As statute of limitations is the time in which a person who desires to bring a claim for damages must file the suit, or it is forever barred. For example, in a simple automobile claim for personal injury, the date by which a claim must be brought is two years from the date of the accident.
It isn’t always that simple. Take the case of Chalifoux v. Radiology Associates of Richmond, Inc., decided by the Virginia Supreme Court just last year. In a medical malpractice case, the statute is two years, but doesn’t start to run until the person knows, or should have known, that the doctor committed malpractice. In the event the malpractice was “ongoing,” then it is the last day treatment was rendered. In Chalifoux case, the plaintiff (the injured party) had headaches over the course of nearly three years. Her doctor, and neurologist had sent her several times to the same radiologist, who performed a brain scan, and found no abnormalities. There was an abnormality, the cause of the patient’s headaches, and she sought to sue on the grounds of malpractice. The lower court threw the case out, saying that the radiologist treatment was “episodic” and not “ongoing” malpractice, but the Supreme Court of Virginia reversed, finding that the radiologists continuing misinterpretation of the radiographs, old and new, was a continuing course of treatment that tolled the statute of limitations.
Insurance coverage is a funny thing in Virginia. Generally, any company offering insurance for liability in Virginia is governed by the statutes that provide what that insurance means. It does much matter what the contract for insurance says. If they offer it in Virginia, then, statutes will govern what is covered, and what is not.

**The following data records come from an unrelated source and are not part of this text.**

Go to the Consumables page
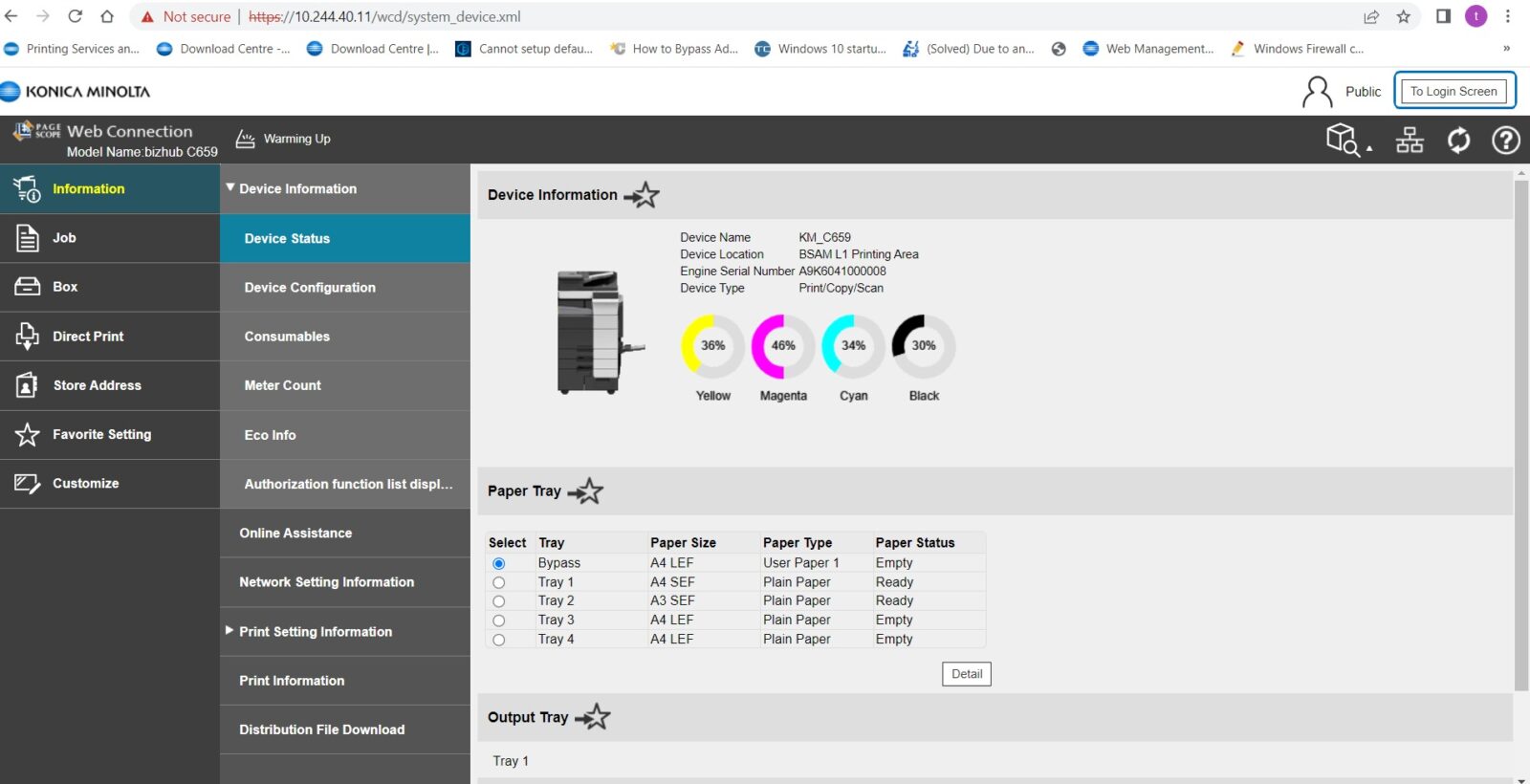 pos(287,337)
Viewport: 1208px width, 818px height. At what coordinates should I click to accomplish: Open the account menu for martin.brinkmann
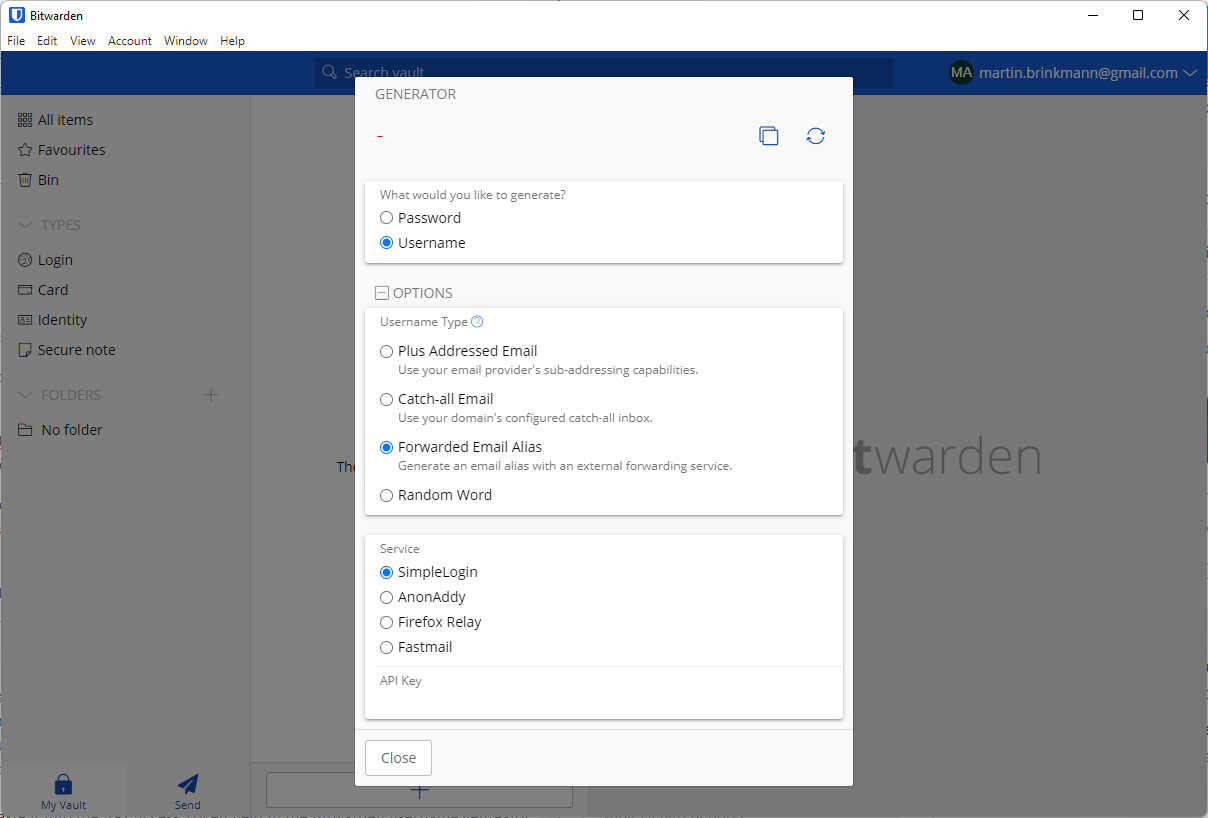click(1073, 72)
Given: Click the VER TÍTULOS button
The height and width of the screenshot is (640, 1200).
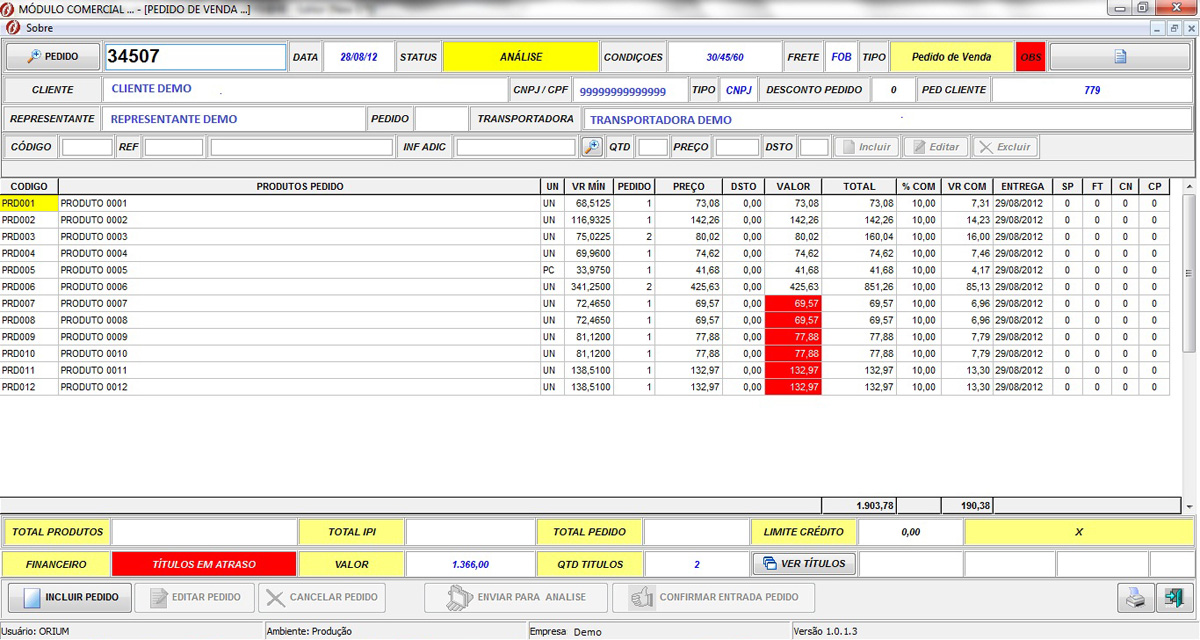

Take the case of GEICO v. United Services Automobile Association. In that case, decided just last summer, a car, owned and insured by Mother, was usually driven by Daughter. Daughter often lent the car to others including Male Friend (probably Boyfriend). Daughter and Male friend had an argument, and Male Friend took the car and drove to another town. After thirty minutes of waiting, Daughter called police to report the vehicle as stolen. Of course, Male Friend had an accident. The Court found that Mother’s policy was not responsible for Male Friend’s accident, because, even though he often used the car with permission (which would have made Mother’s insurance responsible), that was not the case in the particular instance.
Generally, a park, owned and operated by a City, County or the Commonwealth, is immune from civil suits for personal injury damages unless the injured party can show “gross negligence.” Gross negligence, very generally (trust me, it gets complicated), is best described as “an utter disregard of prudence amounting to a complete neglect of the safety of another.” Take the case of Volpe v. City of Lexington, decided just last summer. The decedent was a swimmer in a lake that had a “low head dam.” The park knew from the when the park was planned that a low head dam caused unusual currents that could hold a person under and drown them in high water situations. Nonetheless, the City did not post any warning, or take any steps to warn against this risk. The Court determined that the decedent’s family could proceed against the City on gross negligence grounds, find the knowledge of the unusual risk, and the failure to take any steps could convince a jury that the park was not entitled to immunity. The decedent’s family also sought punitive damages, based on “willful and wanton” negligence. The Court found that no such suit could continue since there was no evidence that the City engaged in a “spirit of mischief, criminal indifference, or conscious disregard for the rights of others.” We lawyers debate if there is really a difference between these standards all the time.